#### YOUR GOAL
Please select every line in the records below that contains the word "Sciences", matching its case exactly.

#### RECORDS FOR THE EXERCISE

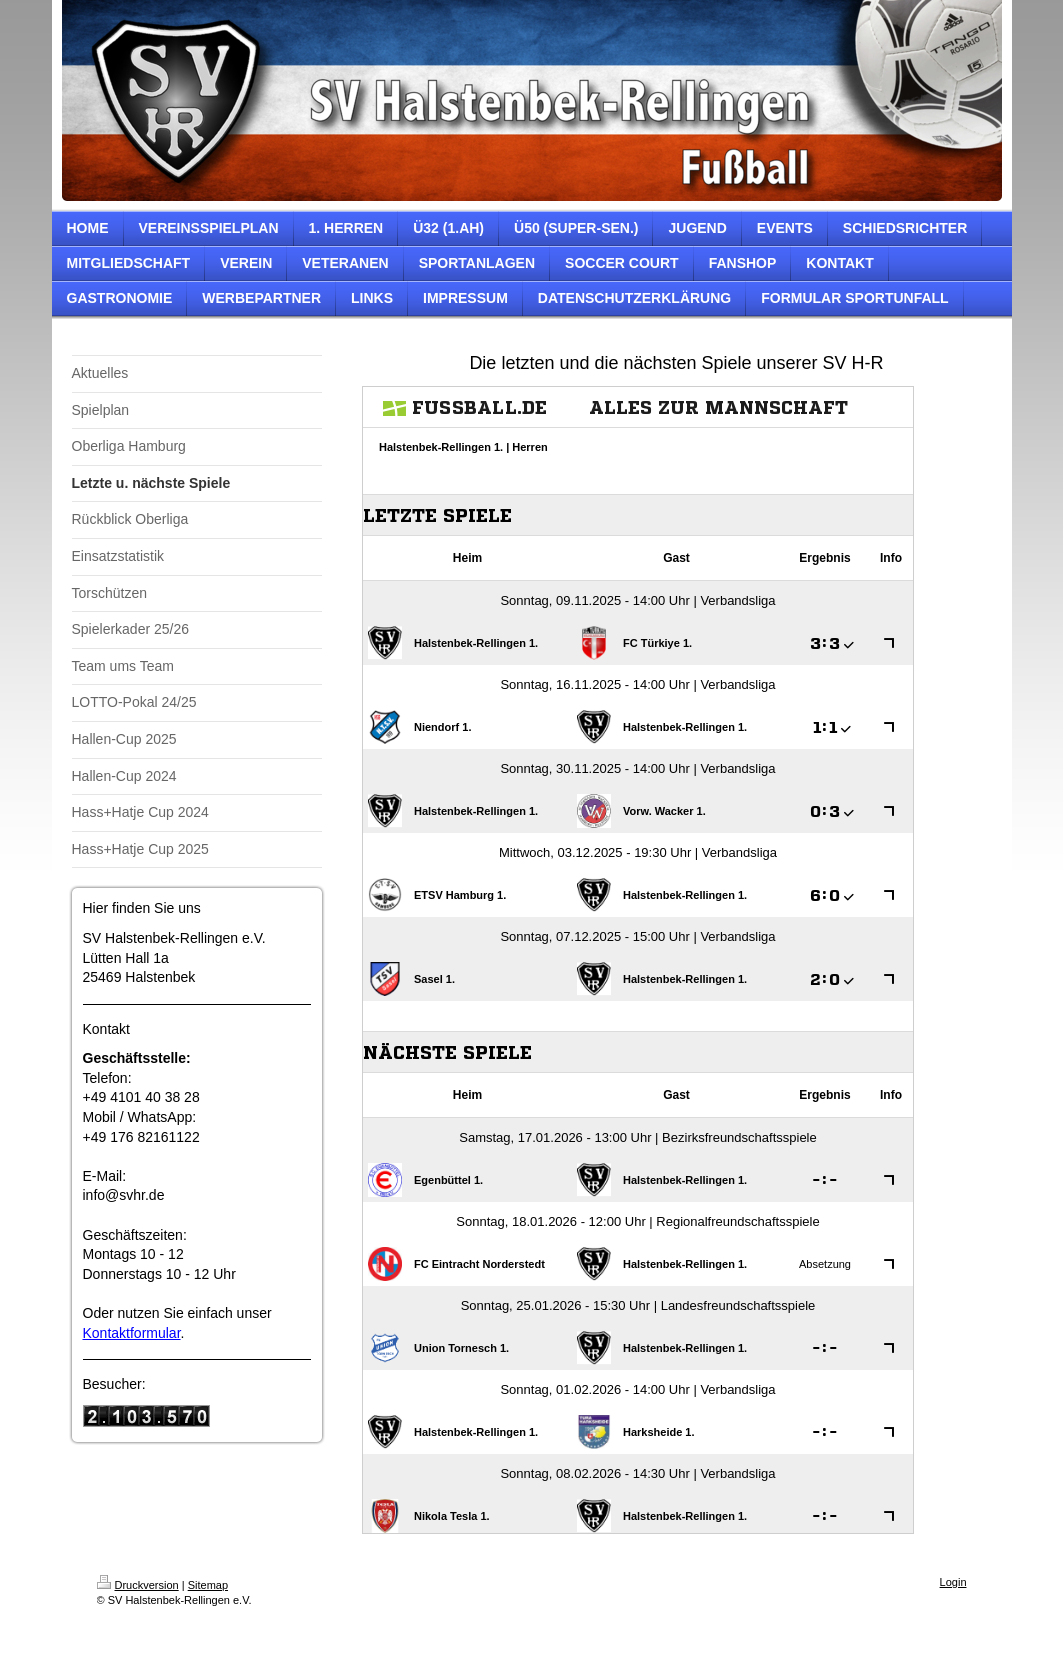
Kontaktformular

--

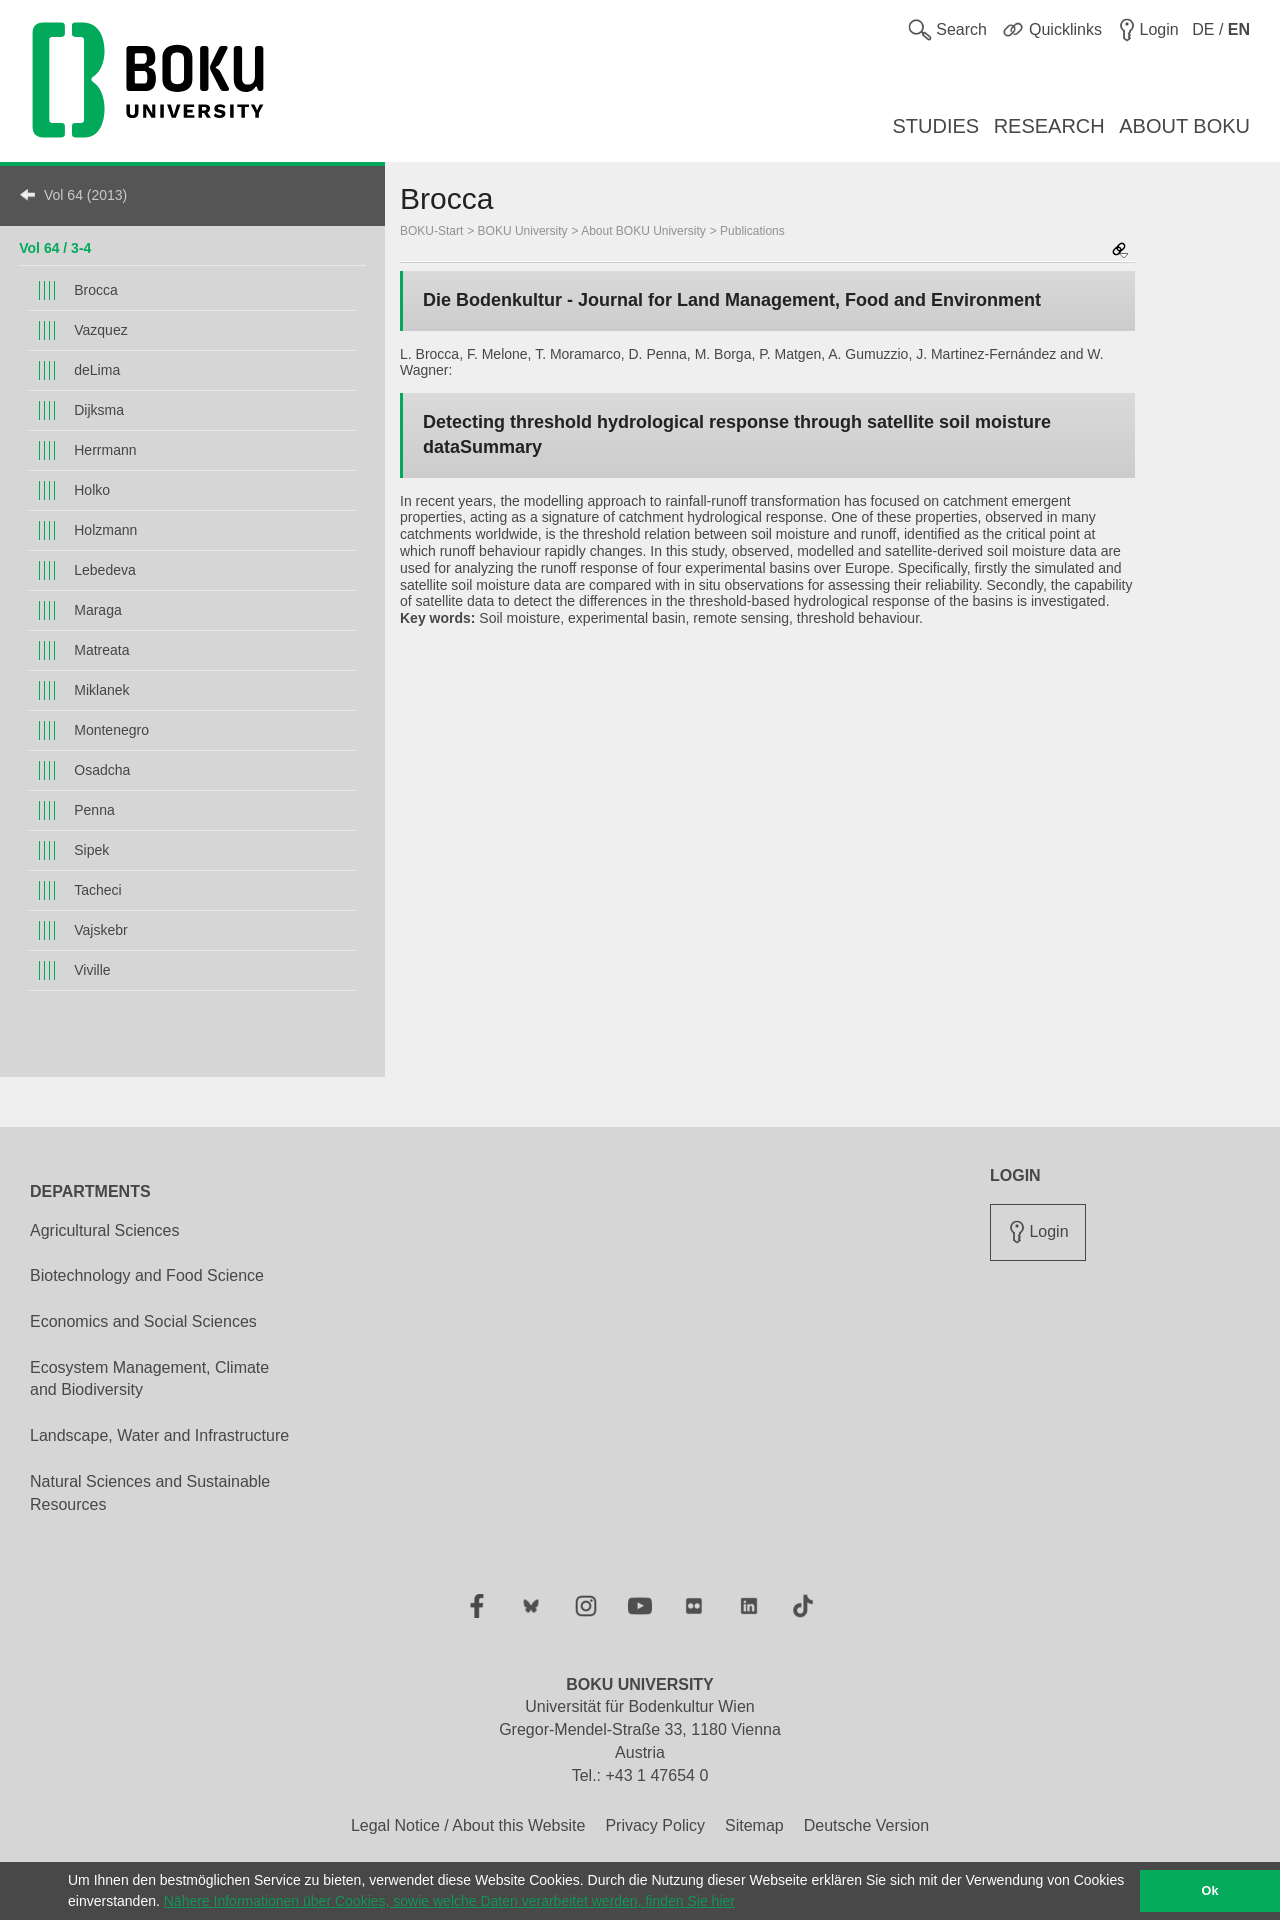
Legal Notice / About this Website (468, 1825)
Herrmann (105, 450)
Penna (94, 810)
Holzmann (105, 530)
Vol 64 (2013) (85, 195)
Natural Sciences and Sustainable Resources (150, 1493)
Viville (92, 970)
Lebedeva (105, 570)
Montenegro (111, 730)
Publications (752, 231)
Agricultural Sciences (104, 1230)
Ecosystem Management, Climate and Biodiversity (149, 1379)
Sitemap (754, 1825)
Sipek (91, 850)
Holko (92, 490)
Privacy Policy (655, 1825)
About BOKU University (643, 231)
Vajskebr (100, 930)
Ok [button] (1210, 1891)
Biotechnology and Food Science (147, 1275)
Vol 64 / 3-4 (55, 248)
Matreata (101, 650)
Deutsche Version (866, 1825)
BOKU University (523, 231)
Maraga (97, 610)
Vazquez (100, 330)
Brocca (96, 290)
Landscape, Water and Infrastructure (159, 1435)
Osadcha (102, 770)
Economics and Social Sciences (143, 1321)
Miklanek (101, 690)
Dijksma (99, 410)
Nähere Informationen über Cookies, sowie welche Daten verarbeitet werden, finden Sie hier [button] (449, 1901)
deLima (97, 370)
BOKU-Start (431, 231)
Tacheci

...

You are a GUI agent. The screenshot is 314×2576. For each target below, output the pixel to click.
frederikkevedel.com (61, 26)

#### EXERCISE RESULT
Natural Sciences and Sustainable Resources (150, 1493)
Agricultural Sciences (104, 1230)
Economics and Social Sciences (143, 1321)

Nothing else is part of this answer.